Wat te doen:
Typ de regels vanaf het begin van de records tot en met de regel met "center [1003, 394]." ongewijzigd over.

==============================

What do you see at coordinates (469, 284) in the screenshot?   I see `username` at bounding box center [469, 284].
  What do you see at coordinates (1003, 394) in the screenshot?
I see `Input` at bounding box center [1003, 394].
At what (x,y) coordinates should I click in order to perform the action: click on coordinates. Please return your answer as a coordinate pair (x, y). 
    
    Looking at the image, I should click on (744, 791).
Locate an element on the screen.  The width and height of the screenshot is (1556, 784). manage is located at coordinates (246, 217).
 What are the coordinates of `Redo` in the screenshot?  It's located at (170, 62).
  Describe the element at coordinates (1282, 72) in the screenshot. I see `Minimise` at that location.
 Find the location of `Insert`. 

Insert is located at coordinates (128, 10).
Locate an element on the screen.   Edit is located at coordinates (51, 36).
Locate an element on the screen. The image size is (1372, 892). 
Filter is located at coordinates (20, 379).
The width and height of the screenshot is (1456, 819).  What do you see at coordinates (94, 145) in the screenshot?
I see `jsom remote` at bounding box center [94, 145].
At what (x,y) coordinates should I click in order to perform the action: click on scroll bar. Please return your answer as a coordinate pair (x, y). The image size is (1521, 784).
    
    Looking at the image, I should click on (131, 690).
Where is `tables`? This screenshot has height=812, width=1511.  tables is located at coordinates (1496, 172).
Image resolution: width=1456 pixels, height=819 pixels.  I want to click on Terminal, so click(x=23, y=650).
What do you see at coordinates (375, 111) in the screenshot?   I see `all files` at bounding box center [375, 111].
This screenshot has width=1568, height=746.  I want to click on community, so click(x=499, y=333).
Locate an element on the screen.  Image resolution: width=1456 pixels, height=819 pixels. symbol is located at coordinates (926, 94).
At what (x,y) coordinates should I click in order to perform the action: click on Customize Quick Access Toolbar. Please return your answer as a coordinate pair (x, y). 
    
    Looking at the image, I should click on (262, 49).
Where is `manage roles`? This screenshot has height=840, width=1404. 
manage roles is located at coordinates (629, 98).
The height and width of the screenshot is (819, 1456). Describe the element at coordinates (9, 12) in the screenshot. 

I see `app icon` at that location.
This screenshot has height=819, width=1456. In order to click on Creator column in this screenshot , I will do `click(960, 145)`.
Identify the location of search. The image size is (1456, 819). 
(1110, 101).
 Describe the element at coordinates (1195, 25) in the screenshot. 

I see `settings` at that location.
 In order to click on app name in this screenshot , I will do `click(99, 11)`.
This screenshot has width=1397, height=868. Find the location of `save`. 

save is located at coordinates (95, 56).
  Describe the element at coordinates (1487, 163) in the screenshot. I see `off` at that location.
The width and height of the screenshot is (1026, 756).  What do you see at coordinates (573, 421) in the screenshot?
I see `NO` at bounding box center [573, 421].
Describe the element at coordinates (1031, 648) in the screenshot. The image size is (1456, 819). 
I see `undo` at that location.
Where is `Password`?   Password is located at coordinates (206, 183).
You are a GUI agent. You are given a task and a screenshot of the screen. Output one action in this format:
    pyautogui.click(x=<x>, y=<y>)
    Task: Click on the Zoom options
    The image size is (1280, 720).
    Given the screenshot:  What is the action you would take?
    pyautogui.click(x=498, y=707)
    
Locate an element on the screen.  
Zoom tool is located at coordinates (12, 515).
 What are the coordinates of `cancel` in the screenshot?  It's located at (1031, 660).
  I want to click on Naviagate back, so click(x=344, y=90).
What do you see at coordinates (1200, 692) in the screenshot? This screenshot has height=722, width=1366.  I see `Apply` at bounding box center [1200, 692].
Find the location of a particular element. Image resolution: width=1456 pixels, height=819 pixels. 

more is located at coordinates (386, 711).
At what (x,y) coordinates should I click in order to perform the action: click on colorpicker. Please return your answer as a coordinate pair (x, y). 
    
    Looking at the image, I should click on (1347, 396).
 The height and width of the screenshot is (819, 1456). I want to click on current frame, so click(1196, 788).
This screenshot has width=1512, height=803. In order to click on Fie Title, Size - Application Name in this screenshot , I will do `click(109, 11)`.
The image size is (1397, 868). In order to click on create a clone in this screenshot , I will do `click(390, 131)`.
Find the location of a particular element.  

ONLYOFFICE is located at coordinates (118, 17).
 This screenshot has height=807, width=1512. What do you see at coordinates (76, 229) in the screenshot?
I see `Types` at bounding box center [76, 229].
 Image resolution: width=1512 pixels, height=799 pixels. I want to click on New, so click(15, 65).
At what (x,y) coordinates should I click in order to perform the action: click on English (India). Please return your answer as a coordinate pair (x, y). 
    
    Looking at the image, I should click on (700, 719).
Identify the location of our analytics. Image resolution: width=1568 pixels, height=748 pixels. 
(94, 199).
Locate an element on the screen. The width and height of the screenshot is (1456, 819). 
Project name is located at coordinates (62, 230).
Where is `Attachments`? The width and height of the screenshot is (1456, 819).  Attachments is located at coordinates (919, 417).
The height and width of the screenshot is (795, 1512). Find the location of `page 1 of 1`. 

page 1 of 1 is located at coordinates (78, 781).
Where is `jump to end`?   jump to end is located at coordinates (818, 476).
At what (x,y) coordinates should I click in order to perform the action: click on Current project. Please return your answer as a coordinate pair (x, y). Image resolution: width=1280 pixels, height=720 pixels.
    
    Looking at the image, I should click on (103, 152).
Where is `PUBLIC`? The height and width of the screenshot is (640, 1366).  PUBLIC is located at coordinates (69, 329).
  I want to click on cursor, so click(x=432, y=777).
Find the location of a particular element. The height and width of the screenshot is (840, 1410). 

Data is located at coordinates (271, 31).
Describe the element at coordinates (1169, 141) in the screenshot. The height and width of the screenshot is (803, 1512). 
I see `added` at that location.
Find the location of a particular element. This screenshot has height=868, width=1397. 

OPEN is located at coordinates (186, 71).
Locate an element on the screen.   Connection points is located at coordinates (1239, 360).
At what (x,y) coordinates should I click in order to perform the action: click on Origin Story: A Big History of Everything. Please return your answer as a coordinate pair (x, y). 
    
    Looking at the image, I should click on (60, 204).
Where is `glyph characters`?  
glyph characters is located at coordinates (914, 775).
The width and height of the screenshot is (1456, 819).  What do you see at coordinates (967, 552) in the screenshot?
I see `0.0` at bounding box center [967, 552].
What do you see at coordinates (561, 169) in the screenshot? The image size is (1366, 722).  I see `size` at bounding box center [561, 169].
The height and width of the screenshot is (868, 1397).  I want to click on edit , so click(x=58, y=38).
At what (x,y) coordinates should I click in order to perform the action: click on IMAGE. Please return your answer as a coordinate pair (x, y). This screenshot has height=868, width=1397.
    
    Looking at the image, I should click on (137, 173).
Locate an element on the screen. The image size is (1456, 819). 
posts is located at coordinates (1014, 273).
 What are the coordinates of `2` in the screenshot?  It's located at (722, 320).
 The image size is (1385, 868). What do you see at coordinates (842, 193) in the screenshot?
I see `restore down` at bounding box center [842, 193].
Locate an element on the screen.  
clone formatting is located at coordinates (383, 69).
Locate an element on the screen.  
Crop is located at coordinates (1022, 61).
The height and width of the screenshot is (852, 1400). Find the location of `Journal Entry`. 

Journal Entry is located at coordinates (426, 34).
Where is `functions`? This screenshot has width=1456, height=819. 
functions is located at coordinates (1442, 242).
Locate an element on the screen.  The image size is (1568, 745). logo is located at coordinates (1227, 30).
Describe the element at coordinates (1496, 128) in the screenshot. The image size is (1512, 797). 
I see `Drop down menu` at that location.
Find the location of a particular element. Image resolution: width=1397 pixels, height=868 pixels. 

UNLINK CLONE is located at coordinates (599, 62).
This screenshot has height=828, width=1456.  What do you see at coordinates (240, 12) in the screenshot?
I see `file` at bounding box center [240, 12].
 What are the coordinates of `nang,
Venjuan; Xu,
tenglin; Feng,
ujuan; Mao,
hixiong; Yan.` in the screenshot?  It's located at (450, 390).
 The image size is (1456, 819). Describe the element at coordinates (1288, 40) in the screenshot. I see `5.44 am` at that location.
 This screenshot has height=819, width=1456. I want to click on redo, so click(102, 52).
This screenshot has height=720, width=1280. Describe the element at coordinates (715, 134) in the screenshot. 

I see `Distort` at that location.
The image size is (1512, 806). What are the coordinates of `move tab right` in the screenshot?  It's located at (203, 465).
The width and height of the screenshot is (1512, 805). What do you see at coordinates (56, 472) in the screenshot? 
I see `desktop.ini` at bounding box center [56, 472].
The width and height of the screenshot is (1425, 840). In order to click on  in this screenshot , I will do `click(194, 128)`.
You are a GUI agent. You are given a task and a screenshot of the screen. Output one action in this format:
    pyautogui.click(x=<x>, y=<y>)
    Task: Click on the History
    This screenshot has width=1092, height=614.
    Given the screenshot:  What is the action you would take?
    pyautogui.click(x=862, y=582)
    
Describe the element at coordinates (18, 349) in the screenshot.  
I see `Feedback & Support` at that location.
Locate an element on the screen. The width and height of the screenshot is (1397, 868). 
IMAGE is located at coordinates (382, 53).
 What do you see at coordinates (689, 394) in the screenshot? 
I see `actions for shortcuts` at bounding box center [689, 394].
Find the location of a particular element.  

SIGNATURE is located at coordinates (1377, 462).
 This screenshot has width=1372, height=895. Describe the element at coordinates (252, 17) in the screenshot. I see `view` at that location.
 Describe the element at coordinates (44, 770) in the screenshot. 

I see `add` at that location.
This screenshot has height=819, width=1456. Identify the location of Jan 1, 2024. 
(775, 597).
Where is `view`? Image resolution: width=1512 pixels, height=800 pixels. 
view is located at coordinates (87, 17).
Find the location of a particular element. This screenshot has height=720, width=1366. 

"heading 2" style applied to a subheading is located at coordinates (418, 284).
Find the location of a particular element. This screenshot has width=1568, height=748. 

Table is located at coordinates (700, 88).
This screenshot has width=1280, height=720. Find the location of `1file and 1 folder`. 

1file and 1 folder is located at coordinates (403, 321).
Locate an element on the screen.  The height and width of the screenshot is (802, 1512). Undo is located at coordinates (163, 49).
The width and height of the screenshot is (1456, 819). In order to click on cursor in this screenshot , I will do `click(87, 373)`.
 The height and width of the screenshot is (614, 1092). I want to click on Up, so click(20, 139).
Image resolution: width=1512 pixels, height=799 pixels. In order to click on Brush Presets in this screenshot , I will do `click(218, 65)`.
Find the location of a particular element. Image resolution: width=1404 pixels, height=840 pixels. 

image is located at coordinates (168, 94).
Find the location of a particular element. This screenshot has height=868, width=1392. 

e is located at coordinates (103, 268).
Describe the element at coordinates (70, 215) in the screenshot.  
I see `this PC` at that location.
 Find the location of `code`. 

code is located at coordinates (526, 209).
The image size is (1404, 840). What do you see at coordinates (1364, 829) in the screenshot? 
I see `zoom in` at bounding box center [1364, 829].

==============================

Antwoord:
What do you see at coordinates (469, 284) in the screenshot?   I see `username` at bounding box center [469, 284].
  What do you see at coordinates (1003, 394) in the screenshot?
I see `Input` at bounding box center [1003, 394].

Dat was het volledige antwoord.